I regret that I bought it. My commute just a couple of miles and I normally don't drive long distances. The one time I used it on a roadtrip into Denver on I25, it was fine - no issues at all - and it was nice in stop 'n go traffic. So there was that - it was great that one time. But the one time that I used it on Hwy 287 from Fort Collins to Laramie, WY, it crossed the double yellow on a turn into oncoming traffic and absolutely freaked me out. I had another time where I went over a little hill - like for a drainage culvert - on a highway east of Fort Collins, it veered sharply at the crest of the hill and it absolutely freaked me out as well. Both times I had my hand on the wheel so it was no huge deal but if I have to watch it constantly to make sure it's not trying to kill me, it sort of defeats the point. And then there's adaptive cruise control and I will say that I use this a bit more... but on most of the roads that I go on there's no car in front of me, so then it's just cruise control.

So people will say it's better with the recent software update - most of my bad experiences were in February on 2017.50 - and perhaps it is but like I say, I don't drive on roads that suit it well (lots of lights and stop signs, not a lot of traffic) and so I don't have much opportunity to test it or use it.

I love my Model 3 and I love everything about it, but so far if I were to divide the cost of autopilot versus what I'm getting out of it, I'd have skipped it.


----------



## Maevra (Oct 24, 2017)

EAP is definitely worth the hefty price tag in my opinion. As many others have said here, the benefits are many and, as long as the driver is aware of its limitations and uses it responsibly, it is a very useful tool.


----------



## TesLou (Aug 20, 2016)

Spiffywerks said:


> Nearly half of my of my 2,000 miles on the car has been with Autopilot.
> 
> I had a rental Ford Fusion for a week when my car was in the shop. It did not have TACC (traffic aware cruise control). 2 minutes into my commute to work in stop-n-go traffic, I was annoyed.
> 
> EAP for Autopilot/TACC features = totally worth it.


When I bought my last ICE car in 2014, it had adaptive cruise control. Before I even considered buying a Tesla, I had already made up my mind that I would never buy another car without it. Every time I have to rent a car for work where I will be driving long distances, I ask for a car with ACC. More times than not, the rental clerk looks a me with that "dog tilted head" look. The rental I had last week, a Toyota Camry, had it and it worked great. The lane keep didn't, but the radar cruise was flawless. Looking forward to EAP when I get my car Monday!


----------



## Impatient (Sep 19, 2017)

Borrowing the bullet points from an earlier post and customizing them with my own thoughts:


Adaptive Cruise Control: This has become a MUST HAVE for me -- possibly my favorite feature of the car. Completely agree. It transforms rush hour traffic from a stressful annoyance to a benign task. Stress of rush hour absolutely plummets to near zero.

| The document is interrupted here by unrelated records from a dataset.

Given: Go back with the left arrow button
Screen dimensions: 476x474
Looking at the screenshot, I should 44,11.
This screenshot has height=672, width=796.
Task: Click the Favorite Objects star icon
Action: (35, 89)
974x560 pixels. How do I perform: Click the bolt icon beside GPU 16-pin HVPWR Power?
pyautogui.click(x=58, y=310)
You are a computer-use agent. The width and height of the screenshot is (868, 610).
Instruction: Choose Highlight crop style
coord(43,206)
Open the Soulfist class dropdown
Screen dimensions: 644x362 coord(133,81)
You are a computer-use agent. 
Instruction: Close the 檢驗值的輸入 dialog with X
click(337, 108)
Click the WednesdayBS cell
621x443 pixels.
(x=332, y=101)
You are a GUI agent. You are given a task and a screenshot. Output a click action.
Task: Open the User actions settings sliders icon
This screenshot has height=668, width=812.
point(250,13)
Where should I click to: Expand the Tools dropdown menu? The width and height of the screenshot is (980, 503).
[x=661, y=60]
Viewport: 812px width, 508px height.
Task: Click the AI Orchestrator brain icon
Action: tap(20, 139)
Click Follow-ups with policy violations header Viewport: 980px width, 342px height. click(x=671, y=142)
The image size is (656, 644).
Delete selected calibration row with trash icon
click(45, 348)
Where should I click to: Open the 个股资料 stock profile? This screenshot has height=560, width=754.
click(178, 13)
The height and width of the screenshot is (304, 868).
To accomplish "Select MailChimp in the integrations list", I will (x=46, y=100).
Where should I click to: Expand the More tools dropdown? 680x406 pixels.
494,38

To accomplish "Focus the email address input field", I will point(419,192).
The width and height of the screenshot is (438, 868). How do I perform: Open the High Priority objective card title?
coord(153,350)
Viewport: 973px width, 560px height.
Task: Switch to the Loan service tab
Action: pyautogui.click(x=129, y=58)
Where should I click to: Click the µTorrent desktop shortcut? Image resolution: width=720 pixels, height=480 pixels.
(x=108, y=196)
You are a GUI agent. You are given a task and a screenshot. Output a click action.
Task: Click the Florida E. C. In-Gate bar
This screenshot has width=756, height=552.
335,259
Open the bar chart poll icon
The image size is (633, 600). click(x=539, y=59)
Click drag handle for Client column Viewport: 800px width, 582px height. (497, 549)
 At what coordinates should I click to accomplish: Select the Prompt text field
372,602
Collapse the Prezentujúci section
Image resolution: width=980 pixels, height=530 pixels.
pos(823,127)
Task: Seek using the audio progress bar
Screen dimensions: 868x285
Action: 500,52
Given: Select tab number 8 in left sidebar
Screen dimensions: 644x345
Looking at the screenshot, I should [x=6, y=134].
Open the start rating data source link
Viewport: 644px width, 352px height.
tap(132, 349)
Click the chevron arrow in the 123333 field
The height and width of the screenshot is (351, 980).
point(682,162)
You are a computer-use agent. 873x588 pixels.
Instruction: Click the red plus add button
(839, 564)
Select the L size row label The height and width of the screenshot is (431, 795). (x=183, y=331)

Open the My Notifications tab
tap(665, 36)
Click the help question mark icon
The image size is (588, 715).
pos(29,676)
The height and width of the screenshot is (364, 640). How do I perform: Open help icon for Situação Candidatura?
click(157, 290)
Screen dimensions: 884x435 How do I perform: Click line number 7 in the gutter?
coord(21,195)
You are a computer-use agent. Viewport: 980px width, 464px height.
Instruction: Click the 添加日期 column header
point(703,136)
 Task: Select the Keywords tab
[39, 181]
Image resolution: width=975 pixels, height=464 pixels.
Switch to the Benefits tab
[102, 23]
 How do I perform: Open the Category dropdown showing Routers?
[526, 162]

Autosteer (AutoPilot): I have nearly 70,000 miles on my Model S, a huge percentage of it done using AP1. It's as great as the previous posters attest. It's not perfect but on long road trips or in certain types of traffic, it's a huge comfort. I don't use it in all circumstances, avoiding things like construction zones, with odd lane markings or concrete barriers and in fast moving, highly congested roads. For boring stretches of highway that go on and on, it's invaluable in reducing fatigue.

Auto Lane Change: Auto lane change has never, not once, attempted to change lanes when it shoudn't. Its failure mode is the exact opposite: if lane change fails, it does so by refusing to change lanes when it's perfectly fine for it to do so.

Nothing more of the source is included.